教皇フランシスコ、サルバトーレ(リノ)・フィジケラ大司教に宛てた、2025年聖年のための書簡

 

 教皇フランシスコは、2月11日、新福音化推進評議会議長サルバトーレ(リノ)・フィジケラ大司教に宛てた書簡を発表し、2025年の聖年の開催を告知しました。
 詳細については、今後公布される大勅書によって明らかになります。聖年に向けて準備するよう、呼びかけられています。


教皇フランシスコ
サルバトーレ(リノ)・フィジケラ大司教に宛てた、2025年聖年のための書簡

サルバトーレ(リノ)・フィジケラ大司教様
教皇庁新福音化推進評議会 議長

 聖年は、教会生活において、つねに霊的、教会的、社会的に重要な出来事です。ボニファツィオ八世が1300年に最初の聖年を(100年の周期で——のちに聖書のモデルである50年に変更され、さらに25年に固定)制定して以来、信仰深い神の民は、この祝いを、罪のゆるし、とくに神のいつくしみを十分に表現した免償によって特徴づけられる特別な恵みのたまものとして経験してきました。信者は、通常、長い巡礼の旅の終わりに聖なる扉をくぐり、ローマの大聖堂に保存されている使徒ペトロとパウロの聖遺物を崇敬することによって、教会の霊的宝に触れます。何世紀もの間、何百万人もの巡礼者がこれらの聖なる場所を訪れ、堅固な信仰の生きたあかしとなってきました。

_課題_
[1] 聖年に関する書簡にある「何世紀もの間、何百万人もの巡礼者がこれらの聖なる場所を訪れ、堅固な信仰の生きたあかしとなってきました。」という一文を英語に訳してください。
[2] 聖年に関する書簡によると、ボニファツィオ八世が最初の聖年を制定したのは何年ですか。
[3] 聖年に関する書簡を、最後に示された文の続きから書き継いでください。

_提供情報_
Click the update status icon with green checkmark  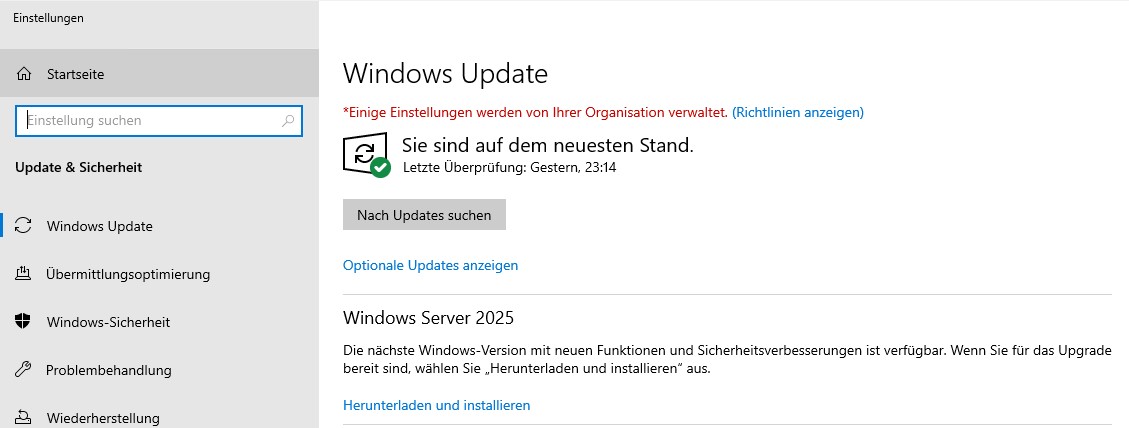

==

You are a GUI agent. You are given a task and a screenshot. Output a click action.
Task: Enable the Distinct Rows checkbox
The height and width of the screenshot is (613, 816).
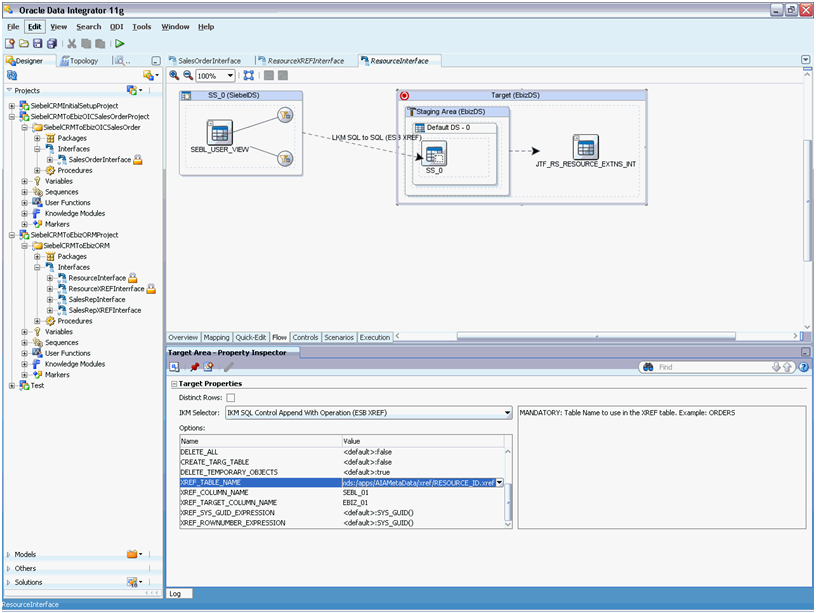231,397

--

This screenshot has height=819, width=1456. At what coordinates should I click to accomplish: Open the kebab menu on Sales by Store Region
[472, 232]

_解答_
[1] For centuries, millions of pilgrims have visited these holy places and have become living witnesses to steadfast faith.

[2] 1300年です。

[3]
 2000年の大聖年によって、教会はその歴史の中の第3の千年期を始めました。聖ヨハネ・パウロ二世教皇は、歴史的分裂を乗り越えたすべてのキリスト者が、人類の救い主であるイエス・キリストの生誕2千年をともに祝うことができるようにと願い、切望していたのです。21世紀の最初の25年目が近づくにあたり、キリスト者がこの聖なる年をその司牧的意義のすべてにおいて生きることができるような準備を開始するよう、わたしたちは求められています。この点で、重要なステップは「いつくしみの特別聖年」でした。この聖年によって、わたしたちは御父のあわれみ深い愛の力と優しさを十全に再発見し、それによって今度はわたしたちが御父の証人となることができるようになりました。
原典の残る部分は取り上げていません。